→ Exercise brief
The records below must be reproduced in full and without error.

START Provided entries

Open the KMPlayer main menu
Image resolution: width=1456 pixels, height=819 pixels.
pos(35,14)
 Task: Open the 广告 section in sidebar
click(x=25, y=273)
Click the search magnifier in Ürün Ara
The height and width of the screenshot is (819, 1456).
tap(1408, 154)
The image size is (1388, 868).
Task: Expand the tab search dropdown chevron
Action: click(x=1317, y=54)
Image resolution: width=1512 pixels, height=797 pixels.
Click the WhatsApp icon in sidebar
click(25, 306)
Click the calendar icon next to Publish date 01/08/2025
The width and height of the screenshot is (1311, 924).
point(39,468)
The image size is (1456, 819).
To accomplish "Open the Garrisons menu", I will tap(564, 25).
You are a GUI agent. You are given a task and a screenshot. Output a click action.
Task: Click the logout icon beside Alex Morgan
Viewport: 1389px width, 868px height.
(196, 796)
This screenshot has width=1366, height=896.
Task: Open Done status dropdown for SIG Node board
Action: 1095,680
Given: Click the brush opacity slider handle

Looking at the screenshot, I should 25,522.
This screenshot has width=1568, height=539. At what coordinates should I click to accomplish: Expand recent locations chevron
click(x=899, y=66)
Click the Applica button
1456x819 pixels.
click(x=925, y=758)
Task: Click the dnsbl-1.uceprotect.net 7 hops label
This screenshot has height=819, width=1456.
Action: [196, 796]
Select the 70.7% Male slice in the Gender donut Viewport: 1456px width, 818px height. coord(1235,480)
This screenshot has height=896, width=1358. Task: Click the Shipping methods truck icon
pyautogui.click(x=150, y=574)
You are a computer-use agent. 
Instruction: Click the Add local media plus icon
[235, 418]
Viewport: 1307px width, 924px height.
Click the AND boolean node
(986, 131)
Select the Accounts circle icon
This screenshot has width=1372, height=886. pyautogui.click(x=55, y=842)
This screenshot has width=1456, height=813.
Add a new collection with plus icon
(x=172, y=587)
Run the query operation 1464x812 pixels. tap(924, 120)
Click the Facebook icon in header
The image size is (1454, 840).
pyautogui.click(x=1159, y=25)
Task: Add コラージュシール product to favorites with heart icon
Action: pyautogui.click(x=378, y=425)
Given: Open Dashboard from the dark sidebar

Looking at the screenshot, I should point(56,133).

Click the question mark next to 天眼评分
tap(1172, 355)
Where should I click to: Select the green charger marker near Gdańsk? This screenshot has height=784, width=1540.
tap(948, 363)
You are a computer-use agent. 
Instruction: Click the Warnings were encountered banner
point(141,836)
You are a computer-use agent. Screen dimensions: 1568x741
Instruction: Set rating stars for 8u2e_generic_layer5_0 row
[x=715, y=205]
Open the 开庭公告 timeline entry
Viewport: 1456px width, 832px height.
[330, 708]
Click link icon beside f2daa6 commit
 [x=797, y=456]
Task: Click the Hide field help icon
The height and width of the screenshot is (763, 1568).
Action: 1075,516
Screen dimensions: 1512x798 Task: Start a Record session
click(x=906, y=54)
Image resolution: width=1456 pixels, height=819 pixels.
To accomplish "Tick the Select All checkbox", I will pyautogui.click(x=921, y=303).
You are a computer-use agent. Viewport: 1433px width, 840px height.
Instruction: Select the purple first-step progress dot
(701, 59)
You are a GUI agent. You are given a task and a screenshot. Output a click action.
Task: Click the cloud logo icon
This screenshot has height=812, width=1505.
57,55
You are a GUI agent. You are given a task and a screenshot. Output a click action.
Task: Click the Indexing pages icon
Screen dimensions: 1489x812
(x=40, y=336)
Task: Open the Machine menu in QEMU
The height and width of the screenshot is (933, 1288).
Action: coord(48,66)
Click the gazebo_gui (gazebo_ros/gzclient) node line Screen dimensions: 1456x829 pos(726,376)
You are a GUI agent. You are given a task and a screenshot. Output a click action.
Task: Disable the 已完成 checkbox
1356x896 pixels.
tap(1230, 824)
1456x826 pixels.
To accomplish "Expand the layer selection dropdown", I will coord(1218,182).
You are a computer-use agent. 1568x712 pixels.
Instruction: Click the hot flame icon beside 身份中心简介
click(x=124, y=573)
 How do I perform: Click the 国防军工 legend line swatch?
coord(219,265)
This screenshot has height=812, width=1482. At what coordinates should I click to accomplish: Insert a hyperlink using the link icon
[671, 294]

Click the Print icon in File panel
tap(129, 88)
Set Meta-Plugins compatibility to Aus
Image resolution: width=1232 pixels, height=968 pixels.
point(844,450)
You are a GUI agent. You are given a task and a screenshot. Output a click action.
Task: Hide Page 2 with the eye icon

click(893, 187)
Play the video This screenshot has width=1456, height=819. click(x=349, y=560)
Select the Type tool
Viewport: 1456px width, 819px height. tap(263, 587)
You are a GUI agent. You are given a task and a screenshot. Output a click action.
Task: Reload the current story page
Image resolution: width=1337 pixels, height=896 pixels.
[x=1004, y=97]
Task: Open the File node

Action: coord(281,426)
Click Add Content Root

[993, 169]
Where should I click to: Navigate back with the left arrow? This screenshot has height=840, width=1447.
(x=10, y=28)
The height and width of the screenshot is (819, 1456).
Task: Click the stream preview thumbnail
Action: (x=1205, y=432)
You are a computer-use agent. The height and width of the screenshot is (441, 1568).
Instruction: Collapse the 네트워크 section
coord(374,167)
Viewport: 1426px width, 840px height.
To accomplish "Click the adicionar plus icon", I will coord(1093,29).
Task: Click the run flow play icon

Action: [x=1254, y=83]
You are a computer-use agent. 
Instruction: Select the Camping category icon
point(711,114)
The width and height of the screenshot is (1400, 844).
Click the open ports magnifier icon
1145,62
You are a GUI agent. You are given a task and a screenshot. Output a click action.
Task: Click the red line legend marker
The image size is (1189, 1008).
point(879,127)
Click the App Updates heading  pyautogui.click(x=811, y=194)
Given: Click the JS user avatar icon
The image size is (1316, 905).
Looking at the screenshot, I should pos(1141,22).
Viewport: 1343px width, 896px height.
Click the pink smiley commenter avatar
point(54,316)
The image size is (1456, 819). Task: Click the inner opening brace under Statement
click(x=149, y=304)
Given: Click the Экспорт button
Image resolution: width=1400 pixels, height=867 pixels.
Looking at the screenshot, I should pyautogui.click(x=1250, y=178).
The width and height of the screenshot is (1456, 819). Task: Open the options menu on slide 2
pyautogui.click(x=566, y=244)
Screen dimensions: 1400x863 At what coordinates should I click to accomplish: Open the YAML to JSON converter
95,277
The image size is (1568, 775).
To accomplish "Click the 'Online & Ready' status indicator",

END Provided entries

→ Response to this exercise
Open the KMPlayer main menu
Image resolution: width=1456 pixels, height=819 pixels.
pos(35,14)
 Task: Open the 广告 section in sidebar
click(x=25, y=273)
Click the search magnifier in Ürün Ara
The height and width of the screenshot is (819, 1456).
tap(1408, 154)
The image size is (1388, 868).
Task: Expand the tab search dropdown chevron
Action: click(x=1317, y=54)
Image resolution: width=1512 pixels, height=797 pixels.
Click the WhatsApp icon in sidebar
click(25, 306)
Click the calendar icon next to Publish date 01/08/2025
The width and height of the screenshot is (1311, 924).
point(39,468)
The image size is (1456, 819).
To accomplish "Open the Garrisons menu", I will tap(564, 25).
You are a GUI agent. You are given a task and a screenshot. Output a click action.
Task: Click the logout icon beside Alex Morgan
Viewport: 1389px width, 868px height.
(196, 796)
This screenshot has width=1366, height=896.
Task: Open Done status dropdown for SIG Node board
Action: 1095,680
Given: Click the brush opacity slider handle

Looking at the screenshot, I should 25,522.
This screenshot has width=1568, height=539. At what coordinates should I click to accomplish: Expand recent locations chevron
click(x=899, y=66)
Click the Applica button
1456x819 pixels.
click(x=925, y=758)
Task: Click the dnsbl-1.uceprotect.net 7 hops label
This screenshot has height=819, width=1456.
Action: [196, 796]
Select the 70.7% Male slice in the Gender donut Viewport: 1456px width, 818px height. coord(1235,480)
This screenshot has height=896, width=1358. Task: Click the Shipping methods truck icon
pyautogui.click(x=150, y=574)
You are a computer-use agent. 
Instruction: Click the Add local media plus icon
[235, 418]
Viewport: 1307px width, 924px height.
Click the AND boolean node
(986, 131)
Select the Accounts circle icon
This screenshot has width=1372, height=886. pyautogui.click(x=55, y=842)
This screenshot has width=1456, height=813.
Add a new collection with plus icon
(x=172, y=587)
Run the query operation 1464x812 pixels. tap(924, 120)
Click the Facebook icon in header
The image size is (1454, 840).
pyautogui.click(x=1159, y=25)
Task: Add コラージュシール product to favorites with heart icon
Action: pyautogui.click(x=378, y=425)
Given: Open Dashboard from the dark sidebar

Looking at the screenshot, I should point(56,133).

Click the question mark next to 天眼评分
tap(1172, 355)
Where should I click to: Select the green charger marker near Gdańsk? This screenshot has height=784, width=1540.
tap(948, 363)
You are a computer-use agent. 
Instruction: Click the Warnings were encountered banner
point(141,836)
You are a computer-use agent. Screen dimensions: 1568x741
Instruction: Set rating stars for 8u2e_generic_layer5_0 row
[x=715, y=205]
Open the 开庭公告 timeline entry
Viewport: 1456px width, 832px height.
[330, 708]
Click link icon beside f2daa6 commit
 [x=797, y=456]
Task: Click the Hide field help icon
The height and width of the screenshot is (763, 1568).
Action: 1075,516
Screen dimensions: 1512x798 Task: Start a Record session
click(x=906, y=54)
Image resolution: width=1456 pixels, height=819 pixels.
To accomplish "Tick the Select All checkbox", I will pyautogui.click(x=921, y=303).
You are a computer-use agent. Viewport: 1433px width, 840px height.
Instruction: Select the purple first-step progress dot
(701, 59)
You are a GUI agent. You are given a task and a screenshot. Output a click action.
Task: Click the cloud logo icon
This screenshot has height=812, width=1505.
57,55
You are a GUI agent. You are given a task and a screenshot. Output a click action.
Task: Click the Indexing pages icon
Screen dimensions: 1489x812
(x=40, y=336)
Task: Open the Machine menu in QEMU
The height and width of the screenshot is (933, 1288).
Action: coord(48,66)
Click the gazebo_gui (gazebo_ros/gzclient) node line Screen dimensions: 1456x829 pos(726,376)
You are a GUI agent. You are given a task and a screenshot. Output a click action.
Task: Disable the 已完成 checkbox
1356x896 pixels.
tap(1230, 824)
1456x826 pixels.
To accomplish "Expand the layer selection dropdown", I will coord(1218,182).
You are a computer-use agent. 1568x712 pixels.
Instruction: Click the hot flame icon beside 身份中心简介
click(x=124, y=573)
 How do I perform: Click the 国防军工 legend line swatch?
coord(219,265)
This screenshot has height=812, width=1482. At what coordinates should I click to accomplish: Insert a hyperlink using the link icon
[671, 294]

Click the Print icon in File panel
tap(129, 88)
Set Meta-Plugins compatibility to Aus
Image resolution: width=1232 pixels, height=968 pixels.
point(844,450)
You are a GUI agent. You are given a task and a screenshot. Output a click action.
Task: Hide Page 2 with the eye icon

click(893, 187)
Play the video This screenshot has width=1456, height=819. click(x=349, y=560)
Select the Type tool
Viewport: 1456px width, 819px height. tap(263, 587)
You are a GUI agent. You are given a task and a screenshot. Output a click action.
Task: Reload the current story page
Image resolution: width=1337 pixels, height=896 pixels.
[x=1004, y=97]
Task: Open the File node

Action: coord(281,426)
Click Add Content Root

[993, 169]
Where should I click to: Navigate back with the left arrow? This screenshot has height=840, width=1447.
(x=10, y=28)
The height and width of the screenshot is (819, 1456).
Task: Click the stream preview thumbnail
Action: (x=1205, y=432)
You are a computer-use agent. The height and width of the screenshot is (441, 1568).
Instruction: Collapse the 네트워크 section
coord(374,167)
Viewport: 1426px width, 840px height.
To accomplish "Click the adicionar plus icon", I will coord(1093,29).
Task: Click the run flow play icon

Action: [x=1254, y=83]
You are a computer-use agent. 
Instruction: Select the Camping category icon
point(711,114)
The width and height of the screenshot is (1400, 844).
Click the open ports magnifier icon
1145,62
You are a GUI agent. You are given a task and a screenshot. Output a click action.
Task: Click the red line legend marker
The image size is (1189, 1008).
point(879,127)
Click the App Updates heading  pyautogui.click(x=811, y=194)
Given: Click the JS user avatar icon
The image size is (1316, 905).
Looking at the screenshot, I should pos(1141,22).
Viewport: 1343px width, 896px height.
Click the pink smiley commenter avatar
point(54,316)
The image size is (1456, 819). Task: Click the inner opening brace under Statement
click(x=149, y=304)
Given: Click the Экспорт button
Image resolution: width=1400 pixels, height=867 pixels.
Looking at the screenshot, I should pyautogui.click(x=1250, y=178).
The width and height of the screenshot is (1456, 819). Task: Open the options menu on slide 2
pyautogui.click(x=566, y=244)
Screen dimensions: 1400x863 At what coordinates should I click to accomplish: Open the YAML to JSON converter
95,277
The image size is (1568, 775).
To accomplish "Click the 'Online & Ready' status indicator",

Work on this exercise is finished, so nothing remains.